# SR20VET engine swap



## 88turborx7 (Jul 28, 2012)

Hello, I have a Canadian model 2005 with the QR25DE engine. Would like to know if there is the possibility of swapping for the GT engine. I have to change the timing belt on mine and figure why not just change the engine if it is easy to do. Mine's a manual and all the GT's are automatic only?


----------



## X-hale (Apr 17, 2017)

Your X-Trail does not have a timing belt, it has a timing chain.
I just found a place with 5 of the GT engines with the ECU included. I also have a manual. I'd love to do the swap too but I think they were all auto so the ECU would not work. The TCU shown is for an automatic.

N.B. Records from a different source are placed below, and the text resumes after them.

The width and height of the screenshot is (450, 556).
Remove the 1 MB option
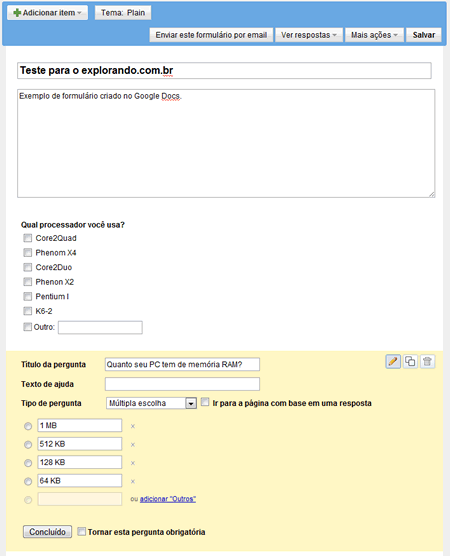point(133,426)
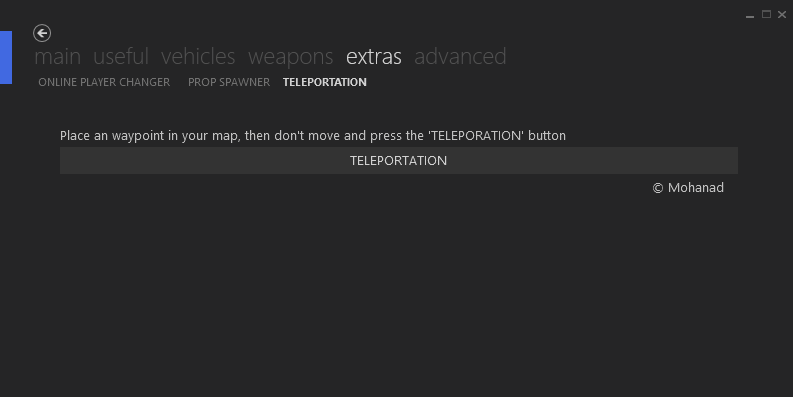The height and width of the screenshot is (397, 793).
Task: Close the trainer window
Action: (x=782, y=15)
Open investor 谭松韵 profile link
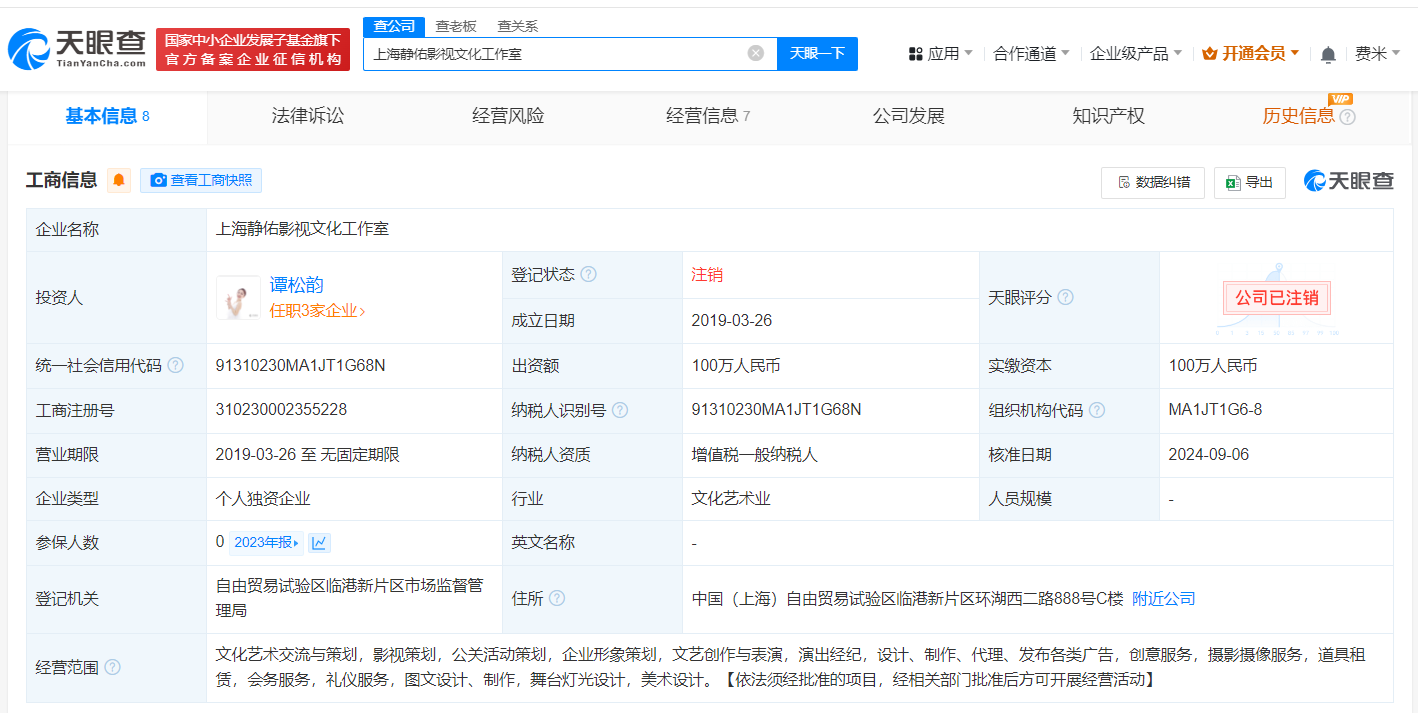This screenshot has width=1418, height=713. 297,285
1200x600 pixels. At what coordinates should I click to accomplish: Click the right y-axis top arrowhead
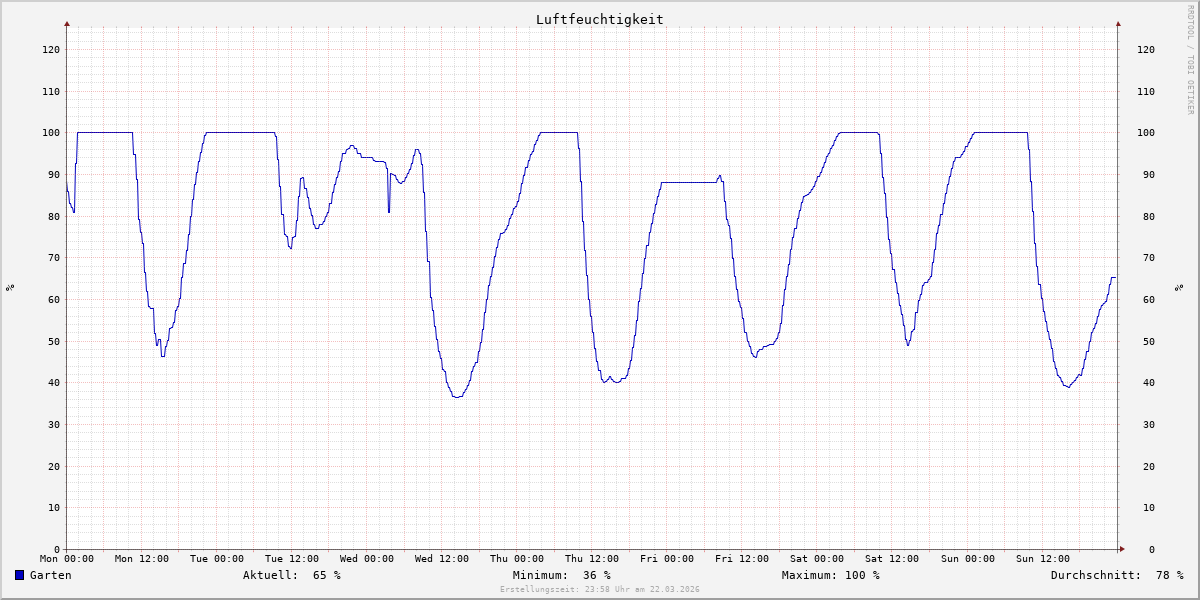[x=1118, y=23]
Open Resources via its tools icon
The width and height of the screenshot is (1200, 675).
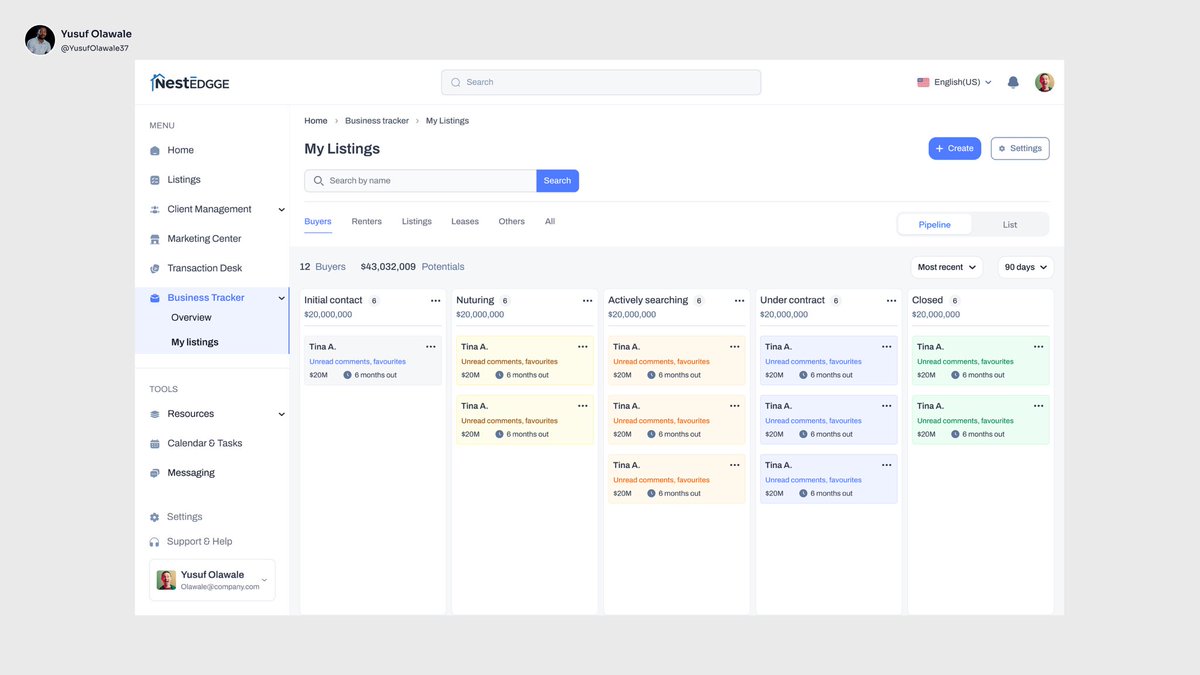click(156, 413)
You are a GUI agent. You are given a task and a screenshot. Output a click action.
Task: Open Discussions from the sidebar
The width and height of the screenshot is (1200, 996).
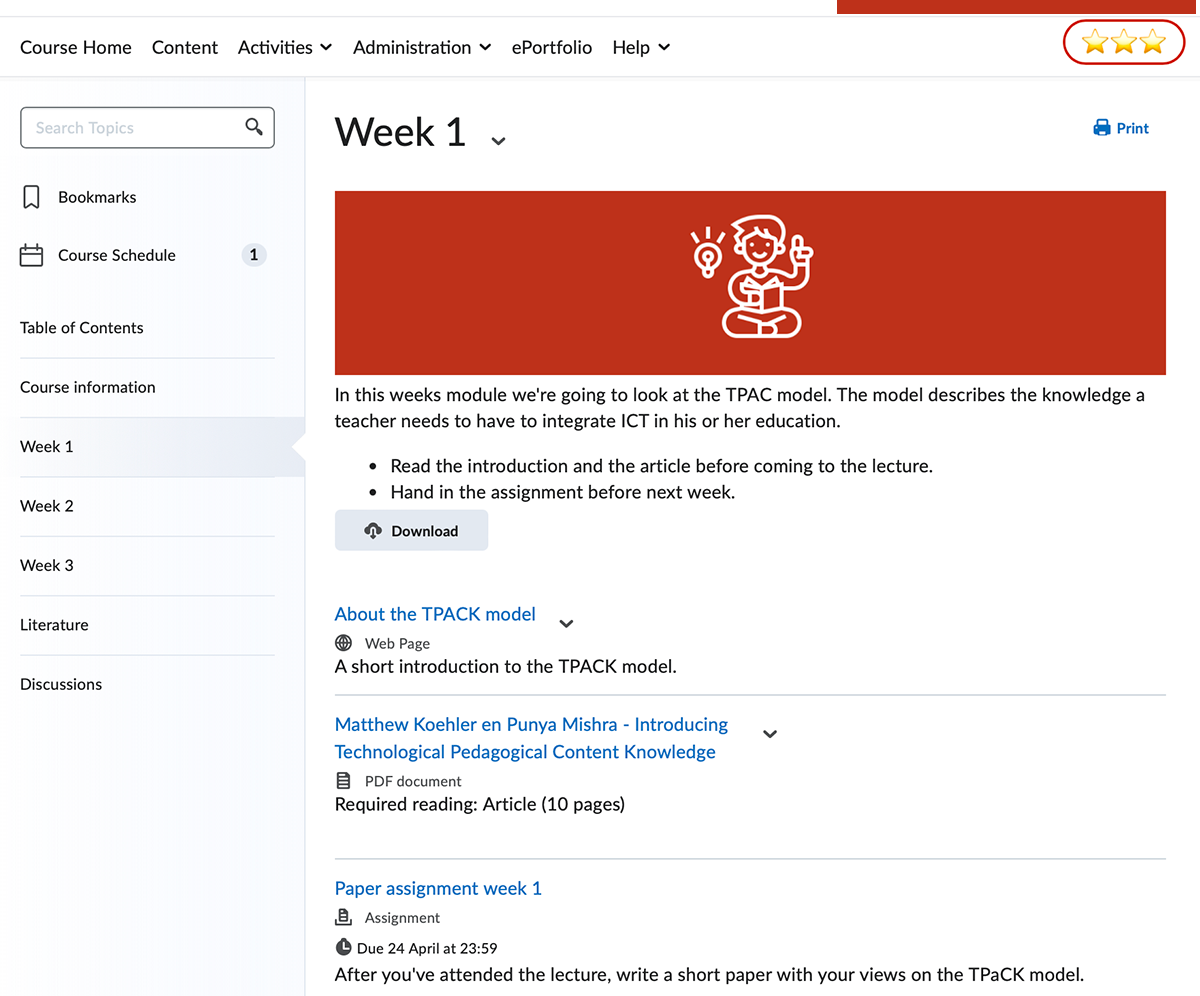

https://www.jdmnewyork.com/product/nissan-x-trail-gt-2-0l-neo-vvl-turbo-engine-jdm-sr20vet/


----------



## X-hale (Apr 17, 2017)

They have one with the automatic transmission included with the ECU.
https://www.jdmnewyork.com/product/nissan-x-trail-gt-2-0l-neo-vvl-turbo-engine-auto-awd-trans-ecu-jdm-sr20vet-3/


----------



## 88turborx7 (Jul 28, 2012)

Would it not work if I converted to an automatic as well?


----------



## X-hale (Apr 17, 2017)

It should but you would need the TCU as well I believe. The engine with the transmission doesn't seem to have a TCU with it. The other engines listed do though.


----------



## 88turborx7 (Jul 28, 2012)

Thanks, I'll look into that! I've read elsewhere that some have said that it is better off staying with the 2.5 QR and adding a Sentra turbo kit?


----------